1. Okay, what the fuck. Why is Anchorage, a town of 300,000, covering 1,000,000km2? Why does every house need it's own frick'n road? haven't they heard of conservation here or just building what you need?
2. Sights. What a joke. Calling stuff that is barely 70 years old "historical" is ridiculous. Yeah, like I am really going to pay $7 to see a movie about some guy no one has ever heard of or to "explore" some "old" cabin filled with tin cans that go back to WWII. Big flipping deal.
Oh yeah and on the train they stopped to show us a gravel mine. Who the fuck makes a gravel mine a tourist sight? Or a pipeline? They actually want to charge me to go see a pipeline. idiots.
3. The biggest draw in this place is Mt McKinley and that is covered in clouds 99.9999% of the time. Come on Alaska. Find some new stuff to promote that I can actually enjoy.
4. Why are there so many breweries here? is everyone an alcoholic? What a fucked up society.
5. What's with everyone saying hi to me on the street? Jesus, am I back in frickin China.
6. Why do the girls weight more than 50 kilos and have such large breasts? Why do they also drink so much, wear tattoos, and flirt outrageously? I can't adjust.
7. What's with the air here? I can't breathe with all the dust and pollens. I never had allergies like this in Taiwan.
8. And what's with the sun? It never goes down. WTF???? I can't sleep. What a fucking ridiculous place to build a society. I swear common sense has no home here.

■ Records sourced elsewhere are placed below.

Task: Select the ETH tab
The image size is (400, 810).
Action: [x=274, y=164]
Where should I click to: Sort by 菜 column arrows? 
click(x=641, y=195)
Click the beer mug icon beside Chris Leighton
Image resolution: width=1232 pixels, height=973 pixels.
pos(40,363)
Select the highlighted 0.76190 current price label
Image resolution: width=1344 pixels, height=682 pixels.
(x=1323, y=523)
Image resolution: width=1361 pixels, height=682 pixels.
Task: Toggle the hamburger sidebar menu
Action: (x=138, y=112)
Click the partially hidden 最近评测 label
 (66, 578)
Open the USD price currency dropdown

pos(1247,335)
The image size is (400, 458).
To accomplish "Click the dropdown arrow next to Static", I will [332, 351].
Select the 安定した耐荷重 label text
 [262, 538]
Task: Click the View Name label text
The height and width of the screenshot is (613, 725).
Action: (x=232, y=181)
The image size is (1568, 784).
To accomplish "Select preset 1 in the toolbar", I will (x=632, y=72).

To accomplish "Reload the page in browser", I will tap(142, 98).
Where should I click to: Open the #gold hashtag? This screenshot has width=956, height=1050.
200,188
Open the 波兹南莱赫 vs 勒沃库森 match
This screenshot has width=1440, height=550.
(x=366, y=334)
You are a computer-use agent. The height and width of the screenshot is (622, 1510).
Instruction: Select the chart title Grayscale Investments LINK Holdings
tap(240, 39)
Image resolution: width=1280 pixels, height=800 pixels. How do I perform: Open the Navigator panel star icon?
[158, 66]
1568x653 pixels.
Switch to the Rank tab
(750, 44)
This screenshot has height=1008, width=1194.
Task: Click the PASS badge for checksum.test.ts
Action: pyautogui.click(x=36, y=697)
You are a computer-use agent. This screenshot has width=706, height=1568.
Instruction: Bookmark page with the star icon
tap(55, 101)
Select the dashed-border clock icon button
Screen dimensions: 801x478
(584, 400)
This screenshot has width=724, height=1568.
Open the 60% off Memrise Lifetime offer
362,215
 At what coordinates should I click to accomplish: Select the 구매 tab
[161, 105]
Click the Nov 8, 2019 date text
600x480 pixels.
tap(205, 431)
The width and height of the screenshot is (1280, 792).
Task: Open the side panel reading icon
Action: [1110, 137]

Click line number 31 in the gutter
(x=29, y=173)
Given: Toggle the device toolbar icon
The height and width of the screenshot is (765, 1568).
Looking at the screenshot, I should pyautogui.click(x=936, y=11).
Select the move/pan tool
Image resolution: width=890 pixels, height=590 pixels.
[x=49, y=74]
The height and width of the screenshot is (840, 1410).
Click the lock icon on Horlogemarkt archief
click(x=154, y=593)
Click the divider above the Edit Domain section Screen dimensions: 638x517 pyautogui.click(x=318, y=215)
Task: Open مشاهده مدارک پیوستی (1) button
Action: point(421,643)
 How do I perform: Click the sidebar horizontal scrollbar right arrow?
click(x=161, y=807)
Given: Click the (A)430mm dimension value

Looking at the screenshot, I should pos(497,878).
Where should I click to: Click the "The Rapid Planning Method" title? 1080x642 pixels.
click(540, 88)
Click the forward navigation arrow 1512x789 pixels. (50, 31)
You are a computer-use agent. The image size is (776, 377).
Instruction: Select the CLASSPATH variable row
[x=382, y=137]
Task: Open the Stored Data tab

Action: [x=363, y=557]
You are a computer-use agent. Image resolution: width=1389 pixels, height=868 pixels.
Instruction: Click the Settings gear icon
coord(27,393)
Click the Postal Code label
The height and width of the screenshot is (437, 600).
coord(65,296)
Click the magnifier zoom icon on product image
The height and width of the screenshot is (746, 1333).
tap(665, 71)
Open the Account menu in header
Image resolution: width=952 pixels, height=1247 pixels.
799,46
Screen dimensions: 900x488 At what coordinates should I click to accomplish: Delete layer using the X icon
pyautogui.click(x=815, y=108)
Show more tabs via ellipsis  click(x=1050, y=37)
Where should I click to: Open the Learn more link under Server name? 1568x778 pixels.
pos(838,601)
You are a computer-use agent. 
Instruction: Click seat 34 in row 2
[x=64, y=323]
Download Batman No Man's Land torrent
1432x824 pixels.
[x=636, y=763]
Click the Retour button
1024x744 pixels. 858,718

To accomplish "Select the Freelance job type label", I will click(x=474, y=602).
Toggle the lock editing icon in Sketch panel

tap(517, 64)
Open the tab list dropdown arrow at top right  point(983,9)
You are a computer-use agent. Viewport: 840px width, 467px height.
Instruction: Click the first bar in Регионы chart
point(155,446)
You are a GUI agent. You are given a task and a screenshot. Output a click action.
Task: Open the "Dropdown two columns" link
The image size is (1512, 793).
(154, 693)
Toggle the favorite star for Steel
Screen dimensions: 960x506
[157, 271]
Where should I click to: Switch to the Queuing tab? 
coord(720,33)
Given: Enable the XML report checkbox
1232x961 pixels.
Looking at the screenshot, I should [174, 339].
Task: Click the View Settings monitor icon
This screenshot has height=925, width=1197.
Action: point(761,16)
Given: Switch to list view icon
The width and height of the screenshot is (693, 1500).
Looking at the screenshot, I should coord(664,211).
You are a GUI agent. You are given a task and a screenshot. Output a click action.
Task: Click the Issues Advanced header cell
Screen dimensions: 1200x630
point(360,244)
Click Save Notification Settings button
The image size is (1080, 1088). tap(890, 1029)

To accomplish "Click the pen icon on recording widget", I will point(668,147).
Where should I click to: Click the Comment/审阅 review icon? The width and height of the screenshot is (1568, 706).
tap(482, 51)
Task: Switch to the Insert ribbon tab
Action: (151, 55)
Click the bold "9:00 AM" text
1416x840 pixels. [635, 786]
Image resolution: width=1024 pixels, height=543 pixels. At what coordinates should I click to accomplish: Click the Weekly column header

9. Okay, I'm in a local pizza place and it's past 9pm but they are letting me stay longer cause I'm buying beer. But the cook just came out and cranked up the music. Didn't ask me or anything. If they beer wasn't so damn good, and I didn't like the music I'd would have asked him if he ever learned any manners growing up here at the edge of the world.
10. Food. WTF!!! I had a salmon burger today. They breaded the salmon and fried it. Who the fuck fries salmon? it was fucking delicious but who does that?
11. Why can't the waitresses here just leave me to drink one beer? They keep coming up and asking me if I'd like another? How am I supposed to get any work done? This place makes no sense.
12. The kids are programmed. I was walking down a dirt road and asked this 10 year old for directions to the Meandering Moose Lodge. Little git gave me a 5 minutes lecture explaining every turn, with the names of the roads, local landmarks, and finished by advising me that if I stayed at the MML I might be woken up by his father's huskies at night. I mean what kind of kid can give an answer like that? Nazi school system I suspect.
There are probably more complaints I will have as the week goes on.